The Single Kettlebell Forward Lunge is a unilateral lower-body exercise designed to enhance strength, stability, and functional coordination. By holding a kettlebell in one hand, this movement introduces an asymmetrical load, which challenges the core and promotes muscular balance. It primarily targets the quadriceps, glutes, and hamstrings, while also recruiting stabilizing muscles in the hips and calves. This exercise is particularly effective for athletes and fitness enthusiasts seeking to correct muscular imbalances, build lower-body strength, and improve dynamic control during movement. The forward lunge pattern also mimics everyday locomotion and sports-specific actions, making it a valuable addition to functional training routines. Its flexibility allows it to be scaled in intensity, from bodyweight versions for beginners to advanced variations involving heavier loads or different kettlebell placements. Regular integration of the Single Kettlebell Forward Lunge into your workouts supports improved joint stability, posture, and unilateral strength, which are crucial for injury prevention and athletic performance.

What muscles do single kettlebell forward lunges work?

Single kettlebell forward lunges primarily work the quadriceps, glutes, and hamstrings, while also engaging the hip stabilizers and core muscles due to the asymmetrical load.

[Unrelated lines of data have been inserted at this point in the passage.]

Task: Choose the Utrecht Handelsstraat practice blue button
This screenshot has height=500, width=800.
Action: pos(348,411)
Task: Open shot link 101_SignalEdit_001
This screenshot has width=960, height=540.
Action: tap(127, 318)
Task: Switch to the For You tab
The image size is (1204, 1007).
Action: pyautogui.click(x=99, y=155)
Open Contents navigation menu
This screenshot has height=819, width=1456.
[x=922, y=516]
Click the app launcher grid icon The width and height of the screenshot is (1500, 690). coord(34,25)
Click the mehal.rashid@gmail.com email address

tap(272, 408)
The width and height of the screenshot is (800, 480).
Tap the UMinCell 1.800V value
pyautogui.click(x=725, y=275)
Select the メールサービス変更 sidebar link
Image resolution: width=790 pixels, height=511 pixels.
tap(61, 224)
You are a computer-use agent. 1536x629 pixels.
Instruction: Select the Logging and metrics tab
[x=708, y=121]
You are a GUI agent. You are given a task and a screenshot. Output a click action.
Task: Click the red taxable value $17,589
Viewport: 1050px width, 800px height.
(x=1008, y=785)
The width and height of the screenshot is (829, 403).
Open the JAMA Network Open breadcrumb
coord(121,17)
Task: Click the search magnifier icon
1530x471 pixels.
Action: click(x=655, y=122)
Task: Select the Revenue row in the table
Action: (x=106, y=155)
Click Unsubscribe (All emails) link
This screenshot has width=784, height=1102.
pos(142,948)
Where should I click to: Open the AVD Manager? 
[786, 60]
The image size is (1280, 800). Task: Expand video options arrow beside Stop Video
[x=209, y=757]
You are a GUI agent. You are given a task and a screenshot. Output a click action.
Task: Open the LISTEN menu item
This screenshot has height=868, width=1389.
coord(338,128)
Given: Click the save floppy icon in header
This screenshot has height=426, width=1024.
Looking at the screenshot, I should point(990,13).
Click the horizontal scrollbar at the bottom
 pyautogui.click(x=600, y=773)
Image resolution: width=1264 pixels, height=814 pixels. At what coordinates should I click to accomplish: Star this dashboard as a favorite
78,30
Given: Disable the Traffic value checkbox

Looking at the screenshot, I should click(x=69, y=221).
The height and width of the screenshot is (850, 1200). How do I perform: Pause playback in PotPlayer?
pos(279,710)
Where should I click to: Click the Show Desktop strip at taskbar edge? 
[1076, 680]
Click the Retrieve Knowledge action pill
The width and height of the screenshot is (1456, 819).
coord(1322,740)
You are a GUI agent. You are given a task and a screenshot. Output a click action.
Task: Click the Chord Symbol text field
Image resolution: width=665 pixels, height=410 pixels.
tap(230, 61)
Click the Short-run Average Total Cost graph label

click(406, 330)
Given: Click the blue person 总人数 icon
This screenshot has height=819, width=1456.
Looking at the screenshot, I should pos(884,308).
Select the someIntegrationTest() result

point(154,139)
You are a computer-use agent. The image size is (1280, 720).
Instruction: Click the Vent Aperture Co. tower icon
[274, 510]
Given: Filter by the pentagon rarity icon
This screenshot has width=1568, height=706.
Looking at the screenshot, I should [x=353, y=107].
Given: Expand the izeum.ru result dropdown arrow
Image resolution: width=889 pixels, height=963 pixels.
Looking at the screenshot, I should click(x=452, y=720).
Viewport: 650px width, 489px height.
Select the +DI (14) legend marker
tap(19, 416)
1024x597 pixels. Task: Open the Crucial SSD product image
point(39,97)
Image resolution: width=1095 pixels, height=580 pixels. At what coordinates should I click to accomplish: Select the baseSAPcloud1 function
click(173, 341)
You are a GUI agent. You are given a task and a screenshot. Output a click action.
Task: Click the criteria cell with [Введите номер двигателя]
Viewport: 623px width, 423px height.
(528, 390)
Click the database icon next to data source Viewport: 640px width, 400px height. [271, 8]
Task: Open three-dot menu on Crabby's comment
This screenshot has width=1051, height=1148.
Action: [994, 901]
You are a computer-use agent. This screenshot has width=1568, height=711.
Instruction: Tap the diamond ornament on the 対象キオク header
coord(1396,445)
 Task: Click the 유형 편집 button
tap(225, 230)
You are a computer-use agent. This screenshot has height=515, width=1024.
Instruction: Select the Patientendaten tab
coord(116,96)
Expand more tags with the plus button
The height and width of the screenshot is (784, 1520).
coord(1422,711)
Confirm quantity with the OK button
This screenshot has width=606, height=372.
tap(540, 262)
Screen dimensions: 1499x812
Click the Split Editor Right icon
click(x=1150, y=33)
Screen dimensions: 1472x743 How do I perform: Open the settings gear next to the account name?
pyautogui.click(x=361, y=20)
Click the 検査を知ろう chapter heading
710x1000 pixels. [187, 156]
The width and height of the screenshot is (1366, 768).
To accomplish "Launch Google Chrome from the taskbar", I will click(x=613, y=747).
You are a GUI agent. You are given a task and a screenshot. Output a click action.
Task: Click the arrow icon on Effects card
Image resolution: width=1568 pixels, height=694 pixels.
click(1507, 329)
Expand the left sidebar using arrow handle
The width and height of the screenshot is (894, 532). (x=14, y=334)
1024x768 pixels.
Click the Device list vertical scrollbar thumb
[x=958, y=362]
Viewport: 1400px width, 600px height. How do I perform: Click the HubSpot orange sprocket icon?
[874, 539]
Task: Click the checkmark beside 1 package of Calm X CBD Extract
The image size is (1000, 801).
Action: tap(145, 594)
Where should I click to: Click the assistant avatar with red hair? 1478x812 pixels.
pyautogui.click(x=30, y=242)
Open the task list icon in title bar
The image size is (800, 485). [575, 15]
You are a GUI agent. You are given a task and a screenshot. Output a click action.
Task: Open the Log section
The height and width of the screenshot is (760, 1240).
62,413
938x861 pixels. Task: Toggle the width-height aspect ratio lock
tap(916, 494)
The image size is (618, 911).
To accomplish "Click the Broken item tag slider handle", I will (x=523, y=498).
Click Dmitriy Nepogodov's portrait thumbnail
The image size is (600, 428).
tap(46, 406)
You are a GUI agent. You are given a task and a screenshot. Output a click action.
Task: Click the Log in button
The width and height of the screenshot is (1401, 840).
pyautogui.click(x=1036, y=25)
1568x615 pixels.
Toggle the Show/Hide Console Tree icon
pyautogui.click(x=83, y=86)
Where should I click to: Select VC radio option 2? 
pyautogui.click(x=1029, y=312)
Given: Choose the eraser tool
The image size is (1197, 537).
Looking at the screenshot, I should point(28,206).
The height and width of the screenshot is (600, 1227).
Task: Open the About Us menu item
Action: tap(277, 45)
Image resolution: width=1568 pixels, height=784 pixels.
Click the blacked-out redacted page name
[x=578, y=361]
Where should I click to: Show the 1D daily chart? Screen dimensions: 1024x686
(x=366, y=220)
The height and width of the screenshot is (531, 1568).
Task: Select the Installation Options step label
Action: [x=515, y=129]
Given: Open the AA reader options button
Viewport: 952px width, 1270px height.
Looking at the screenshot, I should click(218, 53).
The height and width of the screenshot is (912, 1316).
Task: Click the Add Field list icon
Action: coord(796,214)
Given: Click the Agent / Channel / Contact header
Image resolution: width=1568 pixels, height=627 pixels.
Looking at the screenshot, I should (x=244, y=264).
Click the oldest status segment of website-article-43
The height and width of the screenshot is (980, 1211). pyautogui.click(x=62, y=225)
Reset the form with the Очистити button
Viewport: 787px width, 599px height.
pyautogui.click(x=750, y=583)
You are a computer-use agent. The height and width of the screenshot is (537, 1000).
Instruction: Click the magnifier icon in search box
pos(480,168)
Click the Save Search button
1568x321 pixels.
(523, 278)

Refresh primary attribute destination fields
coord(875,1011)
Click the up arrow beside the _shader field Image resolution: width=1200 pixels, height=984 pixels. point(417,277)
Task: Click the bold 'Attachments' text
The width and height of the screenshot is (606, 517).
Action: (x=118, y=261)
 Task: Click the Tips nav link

Is the single kettlebell forward lunge good for beginners?

While effective, the single kettlebell forward lunge is better suited for intermediate users due to the balance and core engagement required; beginners should start with bodyweight lunges first.

How heavy should the kettlebell be for lunges?

Choose a kettlebell weight that allows you to maintain proper form through all reps; most users start with 8–16 kg depending on experience and strength.

Can I do single kettlebell lunges every day?

Daily performance is not recommended; 2–3 times per week with proper recovery is ideal to allow muscle adaptation and avoid overuse injuries.

Which side should I hold the kettlebell on during lunges?

Holding the kettlebell in the opposite hand of the working leg (contralateral) increases core engagement, while holding it on the same side (ipsilateral) shifts more demand to the glutes and hips.